In Central Asia, northern emeralds are naturally scarce, found only in vulnerable, isolated populations. The IUCN has warned that climate change could decimate these small amounts of available habitat for the dragonflies in Central Asia and thus significantly endanger them there. The dragonflies are already endangered in several European countries: they are assessed as vulnerable in Austria and Poland and critically endangered in Germany and Denmark. A report published in the journal of the Dutch Association for Dragonfly Study described the species as "one of the least known and rarest dragonflies of north-western Europe".

In Great Britain, the species is considered near-threatened, and restricted to the Scottish Highlands north of the Firth of Clyde and west of the Cairngorms.

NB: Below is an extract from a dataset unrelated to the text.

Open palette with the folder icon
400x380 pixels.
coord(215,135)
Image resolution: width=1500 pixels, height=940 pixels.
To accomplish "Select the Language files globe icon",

In 2025, the species was added along with several other bog dragonflies to the Scottish Biodiversity List, a register of species significant to conservation efforts. The dragonflies are endangered in Ireland, where they are only found in counties Kerry and Cork, inhabiting "moorland pools and bogs". A 1900 book by William John Lucas describes a roughly similar distribution. According to Steve Brooks and Steve Cham in their 2014 edition of the Field Guide to the Dragonflies and Damselflies of Great Britain and Ireland, the species' range of occurrence in Scotland has doubled since 1982, but due likely to more extensive recording fieldwork – the dragonfly is nonetheless threatened by habitat loss and "undoubtedly is still under-recorded".